Given the uncertainties surrounding the shutdown, it is unclear which local funding sources will be impacted. Specific questions regarding federal funding for local projects and programs were deferred to administrating agency contacts. Intergovernmental Affairs Director David Agnew encouraged local officials to reach out to the relevant governing agencies for more detailed information or send specific questions to firstname.lastname@example.org
. The League will continue to monitor developments and send updates to cities.
Congress for months has debated and negotiated provisions of the FY 2014 annual appropriations bill needed to keep the federal government running. Absent any substantive agreement on a federal funding package, House Republicans introduced and passed a continuing resolution (CR) to avoid a shutdown and keep funds flowing while details were worked out. However, in addition to CR funding provisions, House GOP Members embedded controversial policies defunding the federal Patient Protection and Affordable Care Act (ACA). The CR was rejected by the Democratic controlled Senate and sent back to the House stripped of the ACA provisions. Since its passage both houses have engaged in a game of back-and-forth over the CR amidst escalating political tensions.

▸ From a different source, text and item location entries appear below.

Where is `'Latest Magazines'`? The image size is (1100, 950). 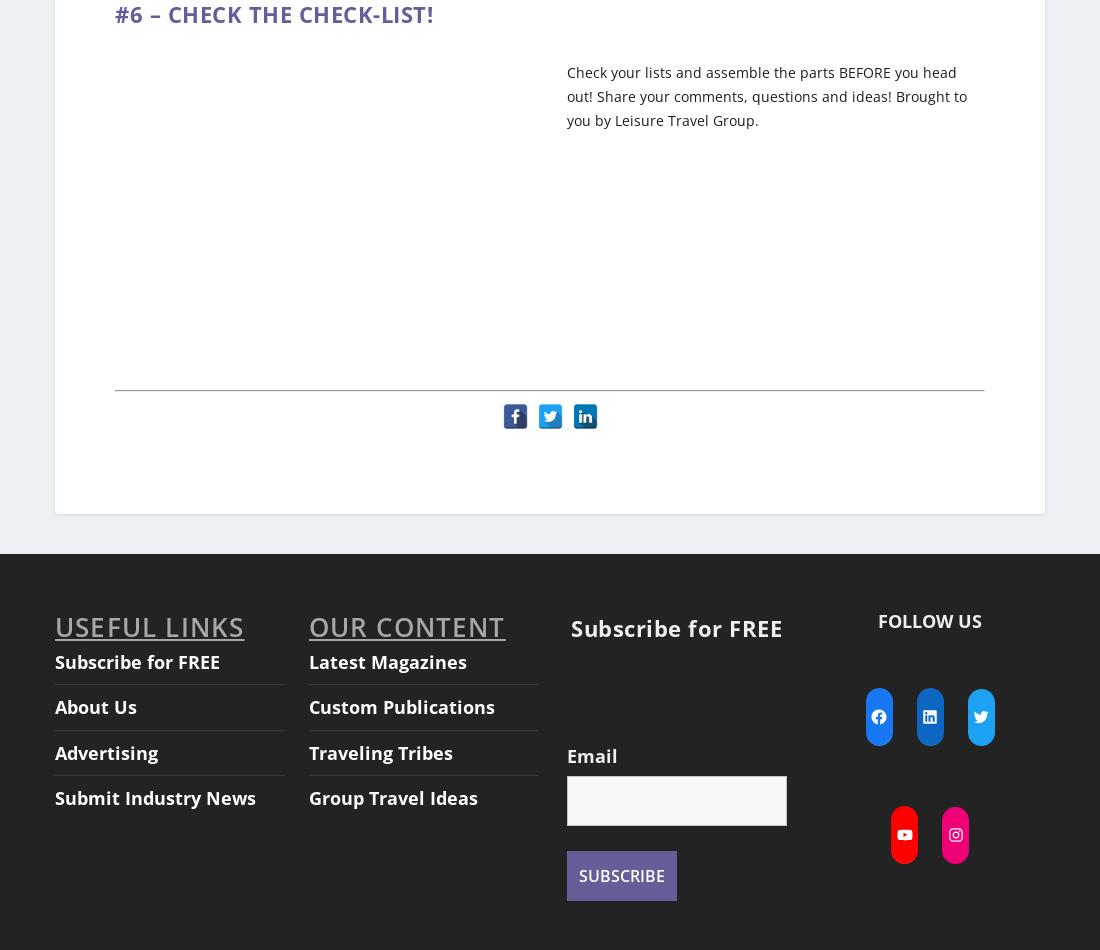
'Latest Magazines' is located at coordinates (386, 642).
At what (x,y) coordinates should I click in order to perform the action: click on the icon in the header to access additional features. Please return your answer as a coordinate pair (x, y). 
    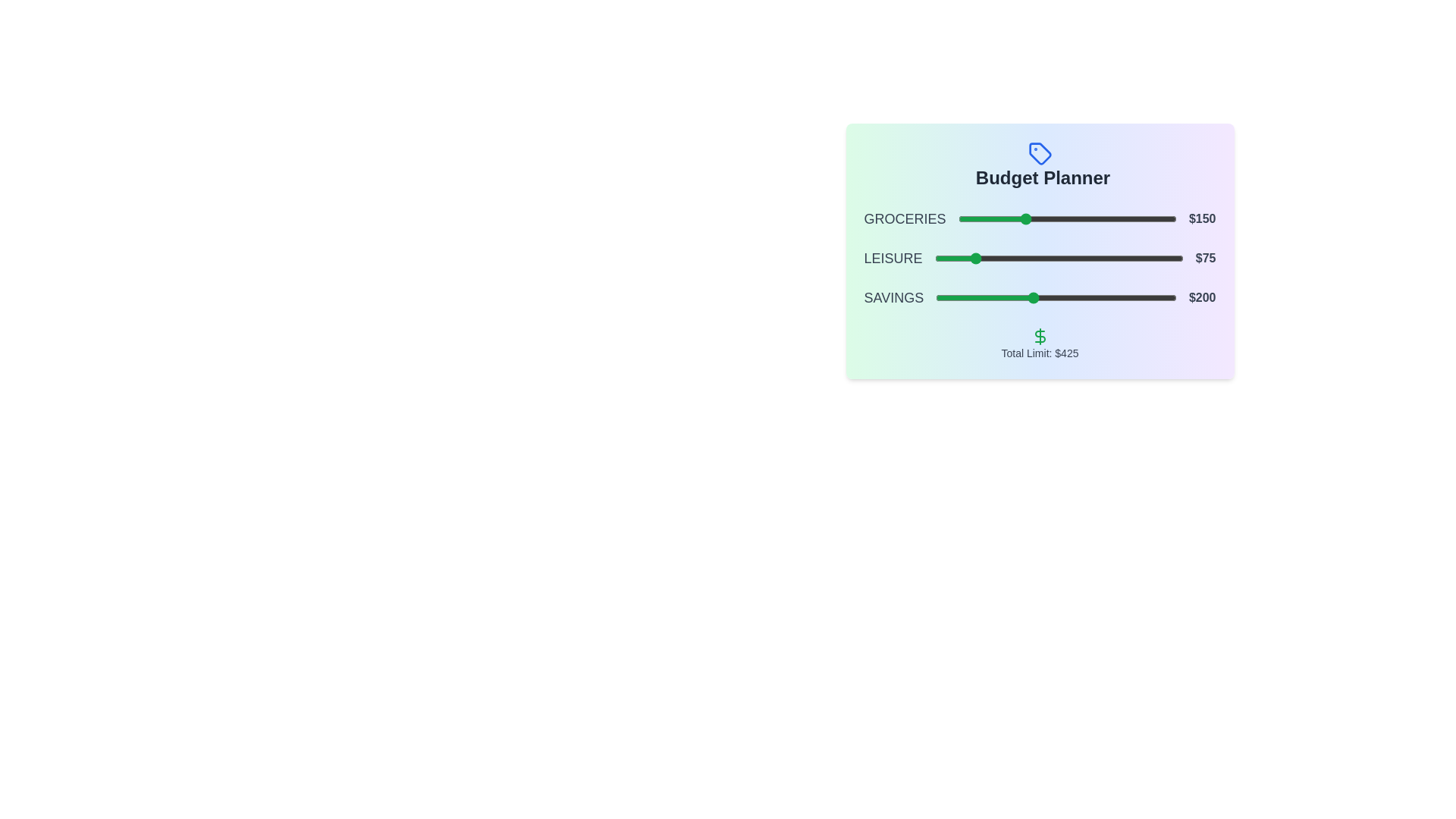
    Looking at the image, I should click on (1039, 154).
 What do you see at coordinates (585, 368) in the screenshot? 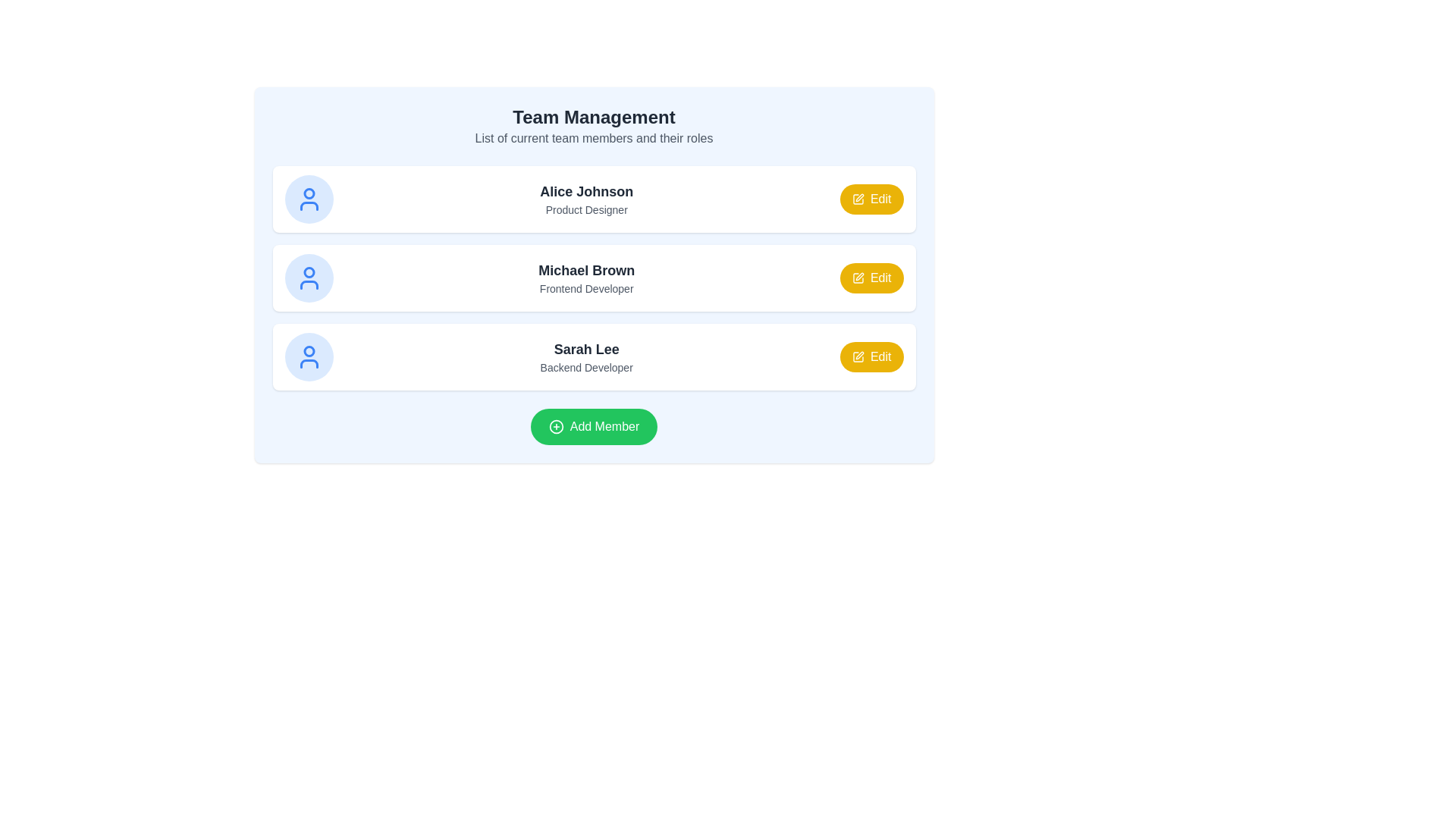
I see `the text label displaying the job role of team member 'Sarah Lee', which is positioned below her name in the third team member card` at bounding box center [585, 368].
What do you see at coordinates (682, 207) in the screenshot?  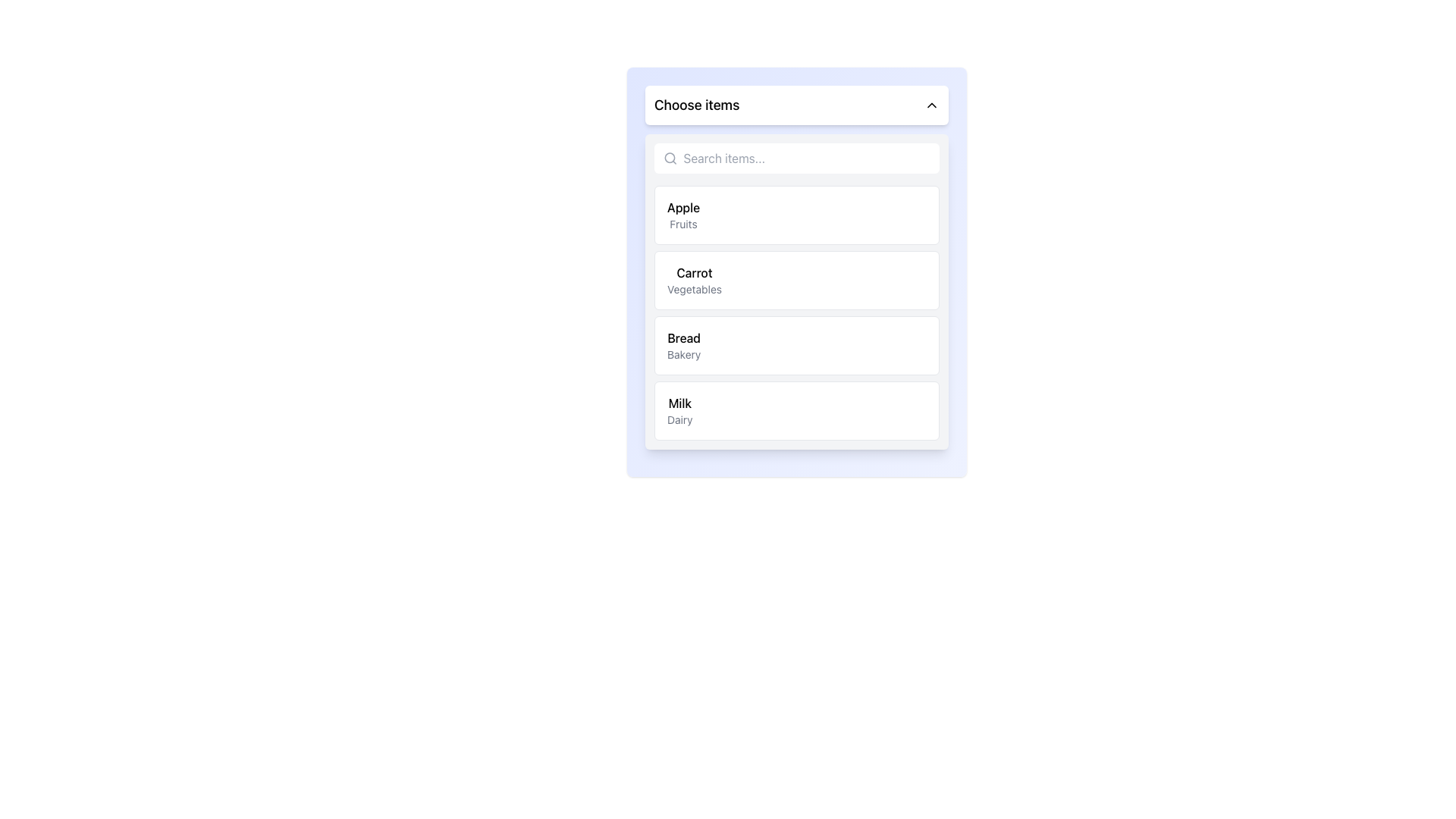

Several modified CR proposals have been introduced with Congress unable to agree on an entire package. The House approved a CR over the weekend that delayed the implementation of ObamaCare for one year and eliminated the proposed medical device tax. Senate Democrats quickly struck down the CR and countered with a 'clean' CR sans ACA delay provisions and focused on keeping the government afloat while work continues on the overall FY 2014 budget bill. The latest CR version presented by the House GOP today eliminates employer health care contributions for members and staff of Congress, delays the ACA individual mandate for one year and funds the government through Dec. 15. President Barack Obama has stated he will not sign any legislation that defunds or delays the ACA, but has signaled he would sign a clean CR in order to continue negotiations.
The infighting between the parties has resulted in strong words placing blame on the opposite party. Democrats and Republicans alike claim opposing members are politically motivated by special interests and big money supporters. Republicans argue ACA’s regulatory framework not only significantly increases health care costs across the board, it will result in massive layoffs and reduced employee hours so employers can avoid paying increased taxes to stay in business. Democrats claim that the ACA is already tied to the federal budget and a delay or lack of funding will increase the debt dramatically. Congressional Democrats also contend that the ACA has upheld several court challenges despite consistent Republican attacks.